Highlighting that the majority of scholarly work on the subject of Spiritualism had focused on male members of the religion, she decided to take a feminist approach to the subject by focusing on the women. Deciding to explore "issues of power and subversion", she adopted the definition of "power" provided by the famous French philosopher Michel Foucault (1926-1984). Owen took as her primary source material the published tracts, personal accounts and newsletters of the Late Victorian Spiritualist movement, noting that W.H. Harrison's Spiritualist and James Burns' Human Nature and Medium Daybreak proved to be "the most useful, enlightening and engaging." A non-Spiritualist, Owen admitted that she could not explain many of the accounts of spirits which appeared in the records of Spiritualist séances.

Following the completion of her thesis, Owen moved to the United States, taking up a Research Fellowship at the University of California, San Diego from 1983 until 1986 and then a position as a Research Associate and Visiting Lecturer in the Women's Program in Religion at the Harvard Divinity School from 1986 until 1987, funded by the Rockefeller Foundation.
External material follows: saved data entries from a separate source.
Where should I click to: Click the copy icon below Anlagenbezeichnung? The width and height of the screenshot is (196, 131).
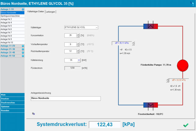click(33, 113)
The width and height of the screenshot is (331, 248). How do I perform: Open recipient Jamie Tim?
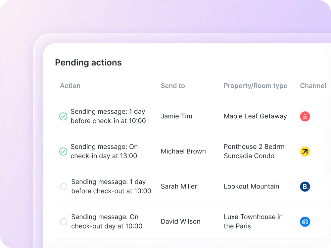click(176, 116)
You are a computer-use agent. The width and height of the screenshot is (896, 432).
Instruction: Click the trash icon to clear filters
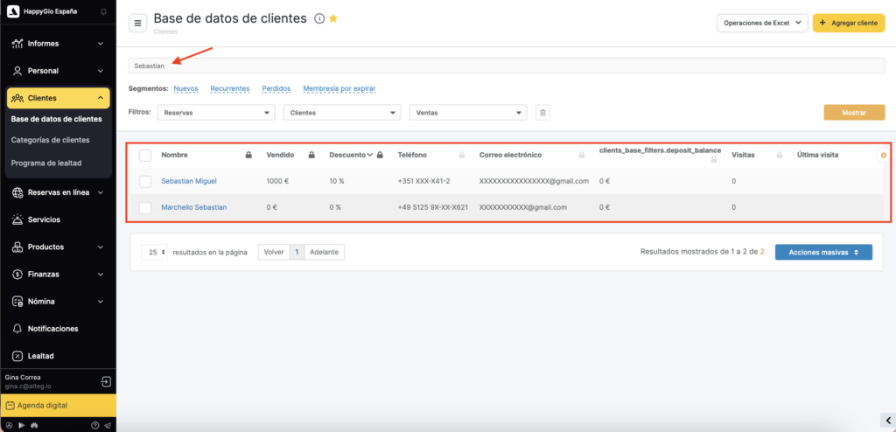tap(543, 113)
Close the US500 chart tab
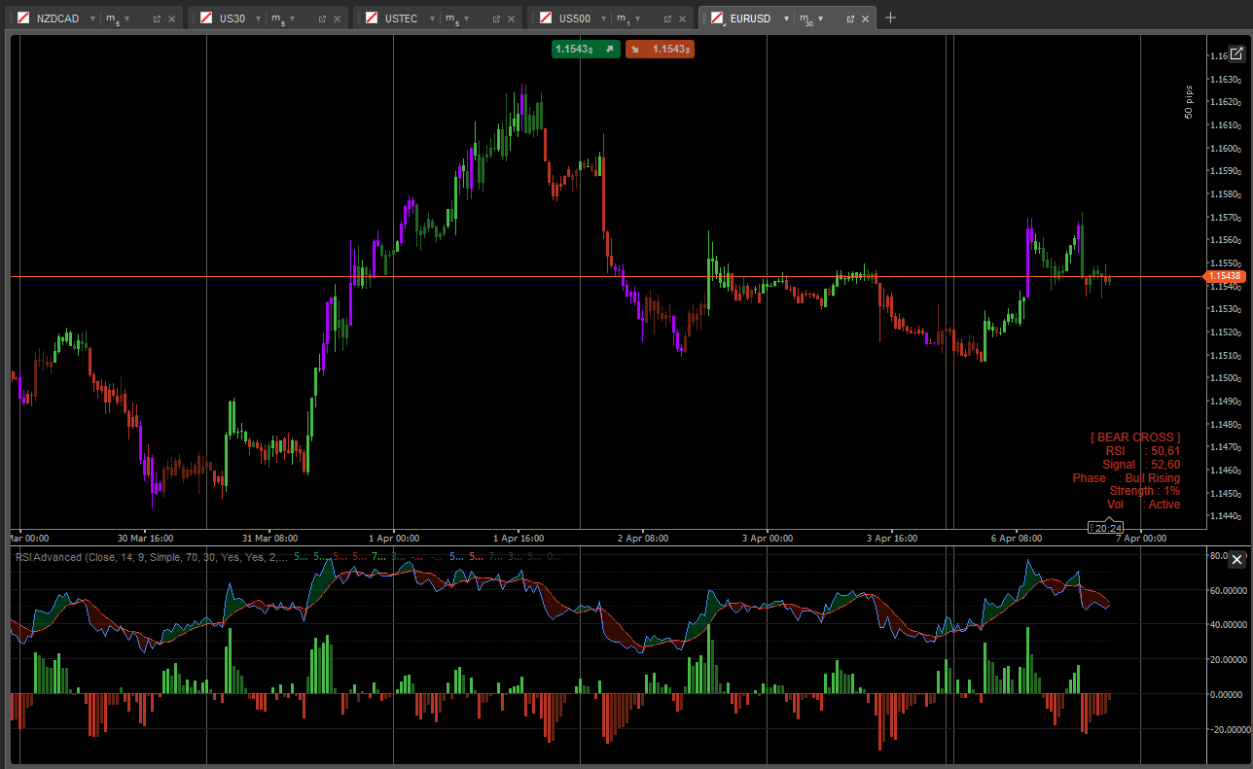Screen dimensions: 1253x769 click(684, 18)
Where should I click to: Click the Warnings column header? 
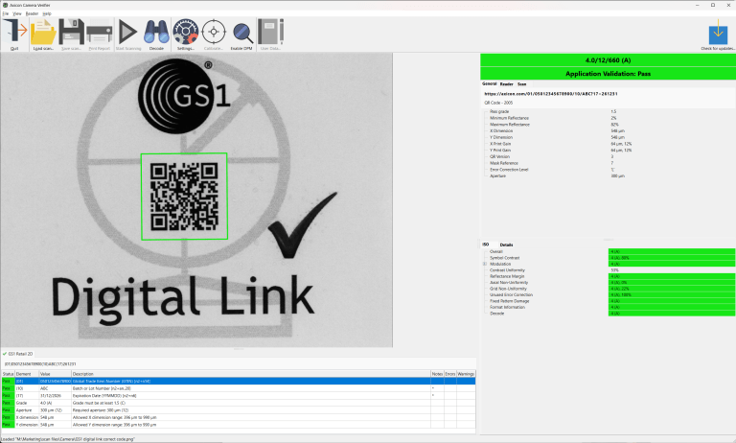466,373
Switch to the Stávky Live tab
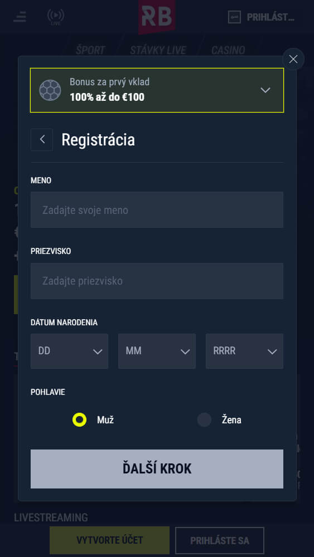The image size is (314, 557). pos(158,50)
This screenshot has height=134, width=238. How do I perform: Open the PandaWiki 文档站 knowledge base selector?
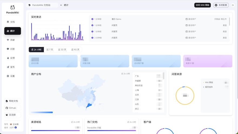pyautogui.click(x=42, y=5)
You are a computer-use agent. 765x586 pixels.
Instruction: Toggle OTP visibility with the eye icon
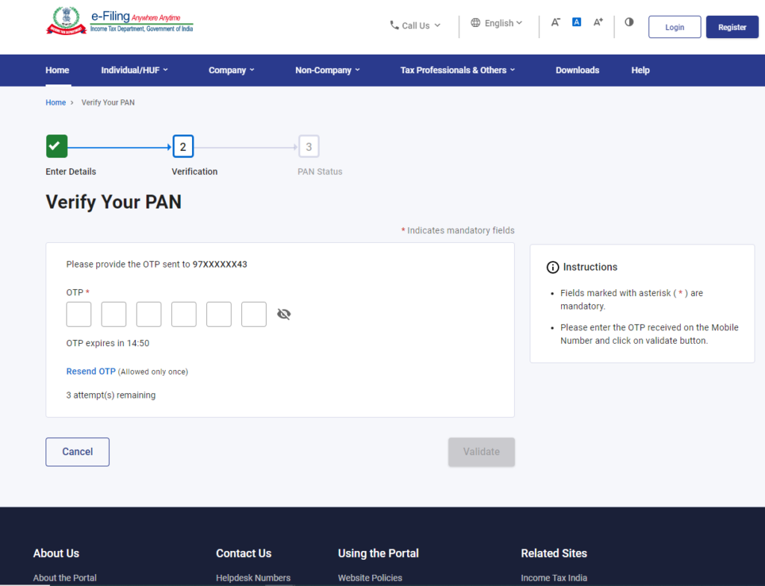(284, 314)
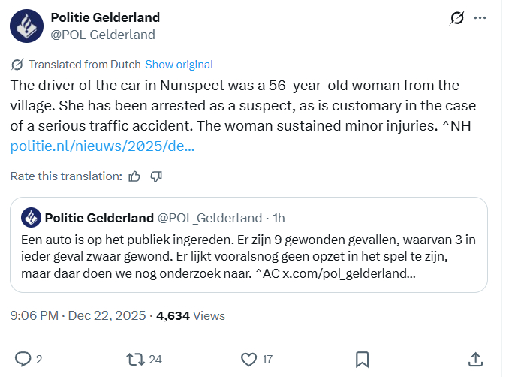The height and width of the screenshot is (377, 509).
Task: Click the 9:06 PM Dec 22, 2025 timestamp
Action: tap(79, 316)
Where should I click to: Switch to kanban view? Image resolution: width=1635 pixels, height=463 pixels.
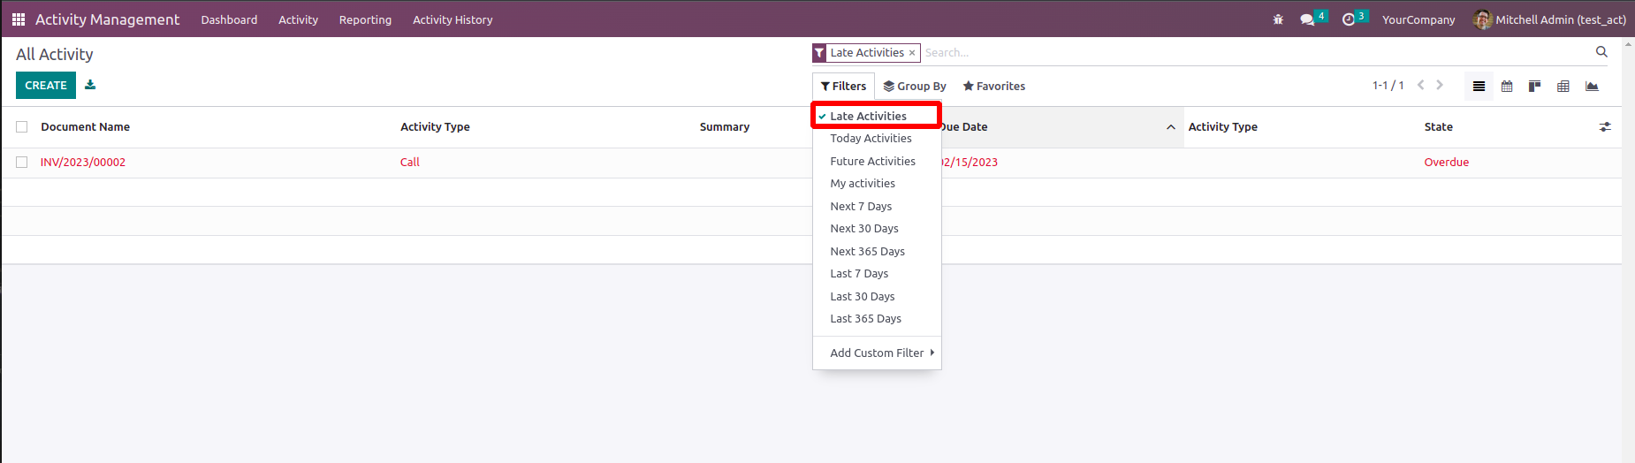(1535, 87)
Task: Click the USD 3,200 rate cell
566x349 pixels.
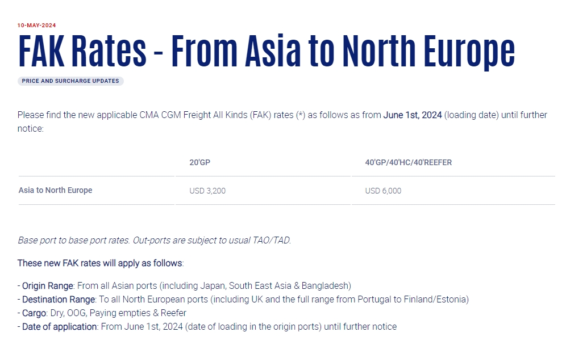Action: pos(207,191)
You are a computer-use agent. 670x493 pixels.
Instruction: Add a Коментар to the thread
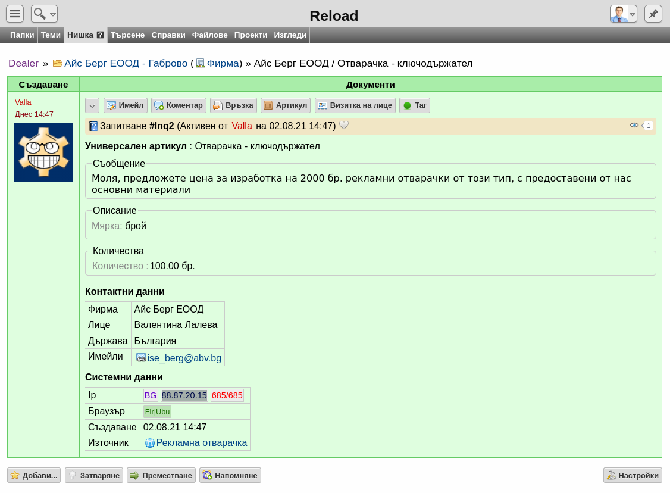click(x=179, y=105)
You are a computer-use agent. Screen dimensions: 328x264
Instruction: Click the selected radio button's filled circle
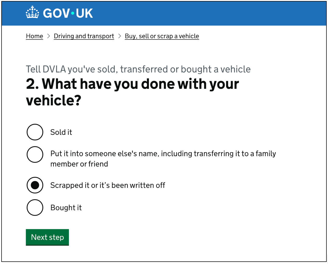point(35,185)

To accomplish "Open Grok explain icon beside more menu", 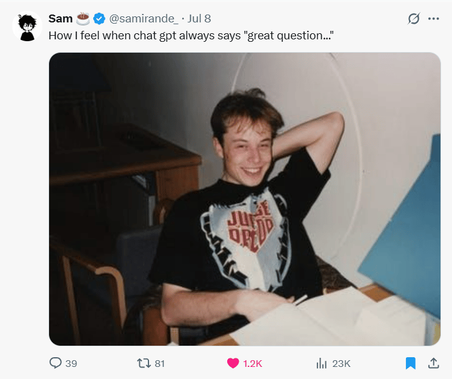I will [x=414, y=19].
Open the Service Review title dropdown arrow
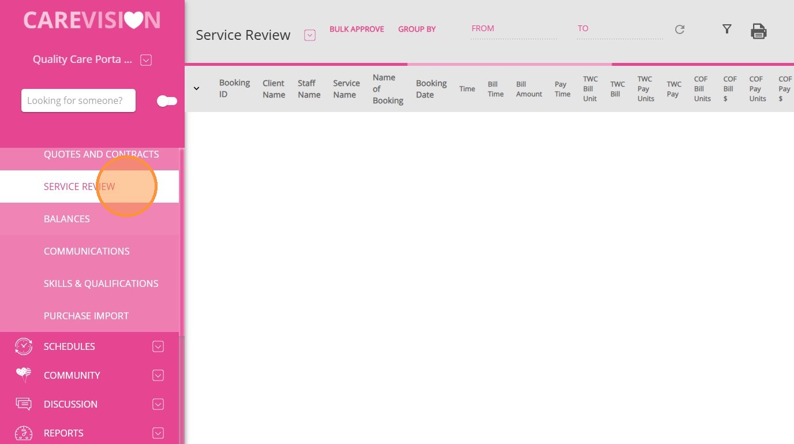794x444 pixels. [310, 35]
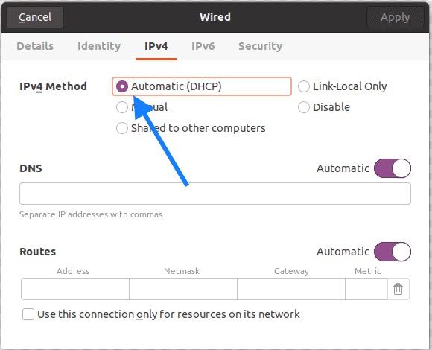Select the Automatic (DHCP) radio button
432x350 pixels.
122,86
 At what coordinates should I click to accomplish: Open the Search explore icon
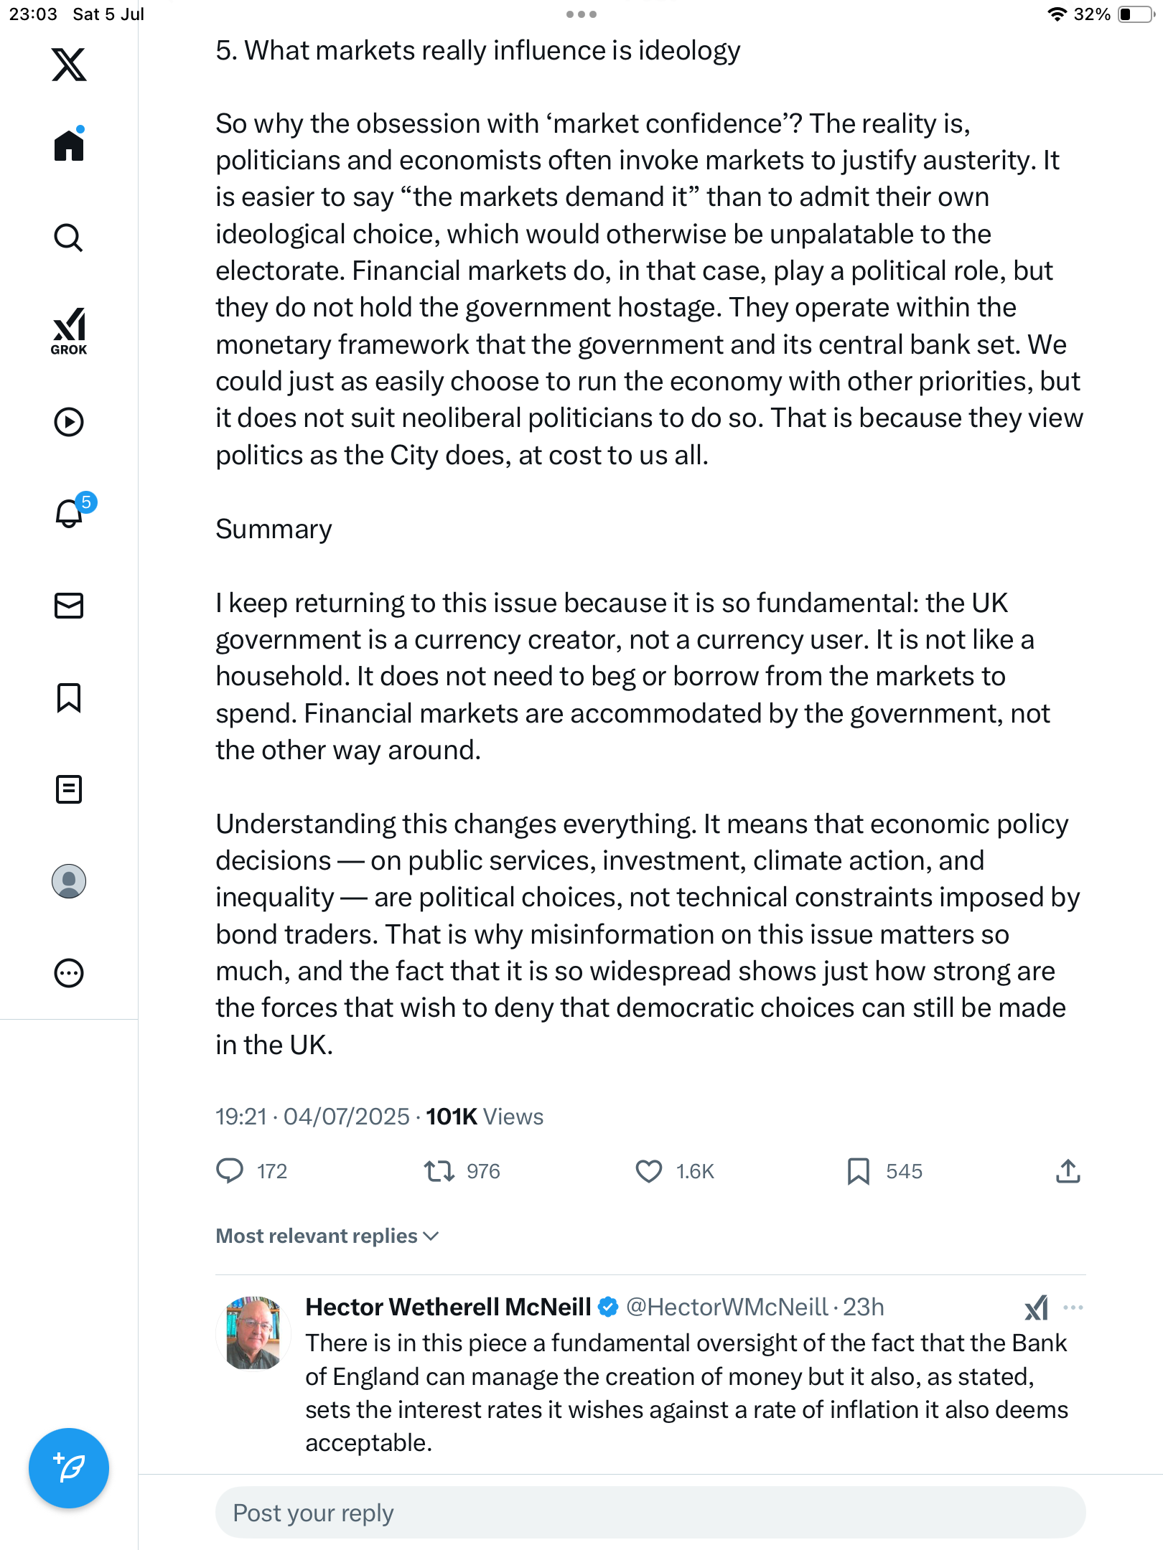coord(69,238)
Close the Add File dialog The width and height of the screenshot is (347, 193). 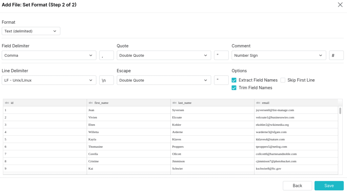(x=340, y=5)
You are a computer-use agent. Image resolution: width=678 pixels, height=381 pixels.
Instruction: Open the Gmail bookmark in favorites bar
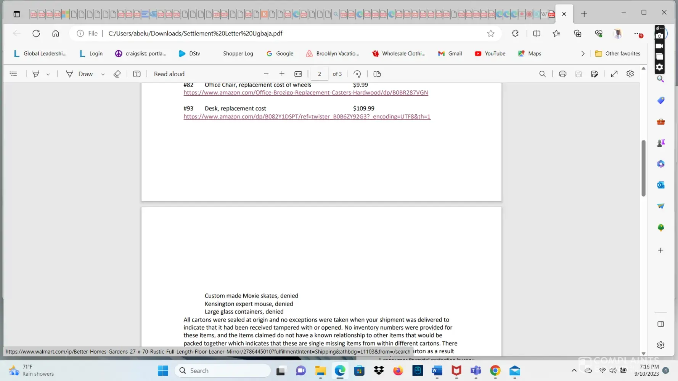click(x=450, y=54)
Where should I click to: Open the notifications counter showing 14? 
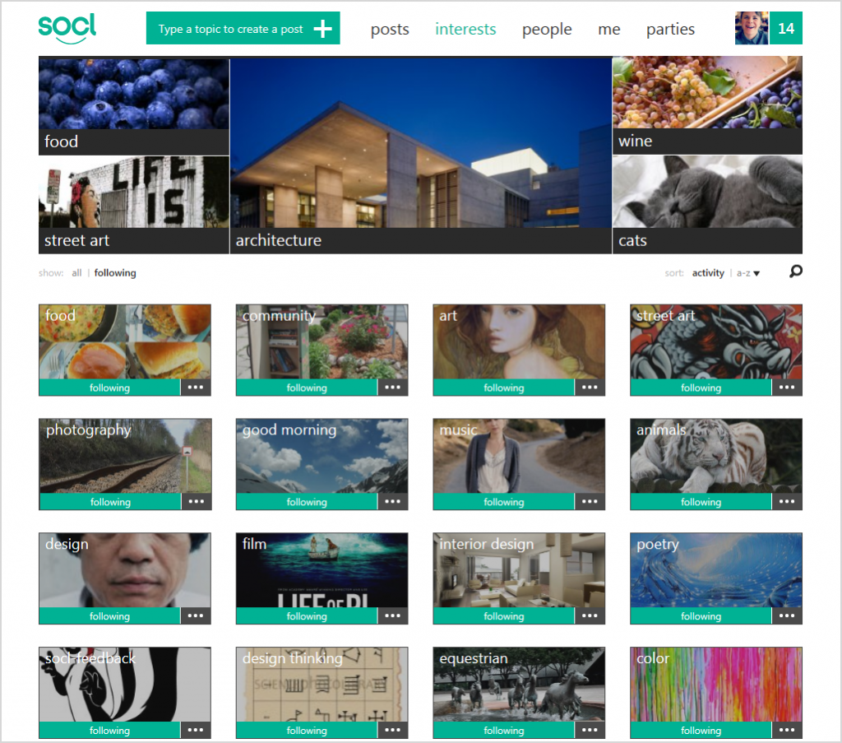click(786, 28)
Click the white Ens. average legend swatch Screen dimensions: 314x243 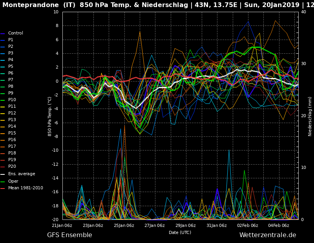point(3,174)
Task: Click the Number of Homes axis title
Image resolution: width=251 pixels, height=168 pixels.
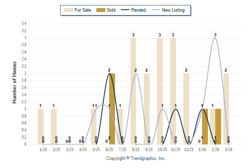Action: click(14, 82)
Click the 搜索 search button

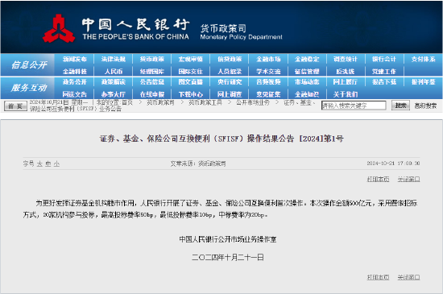point(400,106)
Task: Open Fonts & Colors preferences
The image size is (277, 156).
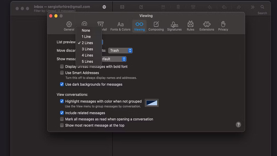Action: click(x=120, y=26)
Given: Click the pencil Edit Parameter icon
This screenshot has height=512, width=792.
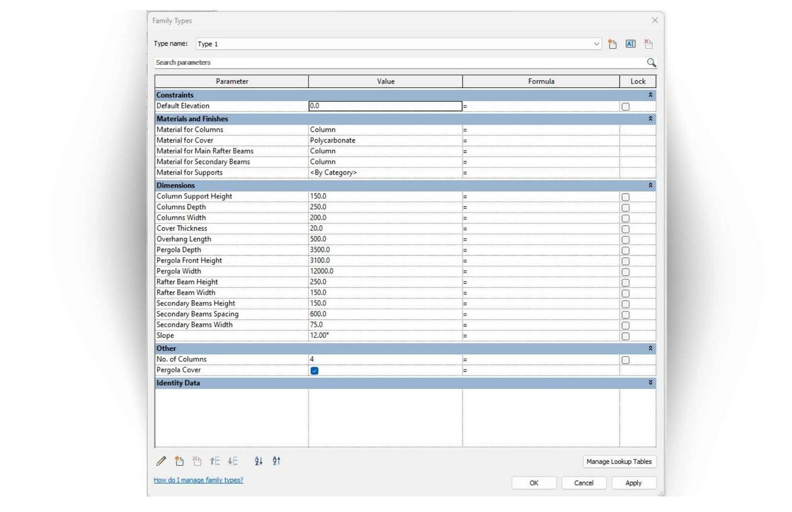Looking at the screenshot, I should click(161, 462).
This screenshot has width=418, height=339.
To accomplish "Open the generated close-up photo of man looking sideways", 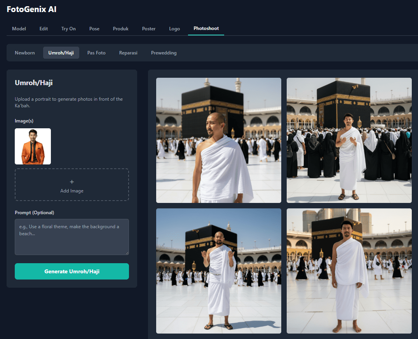I will 218,140.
It was while working in these positions that she wrote up her thesis as The Darkened Room.

==Reception==

===Press reviews===
The Darkened Room was reviewed by Dinah Birch for the London Review of Books. Birch noted that by the 1980s, Spiritualism had been "bundled out of sight, like a batty old aunt at a family gathering", ignoring the importance that it had held in Victorian society. Describing Owen's work as "solid and compelling", she highlighted a number of its arguments.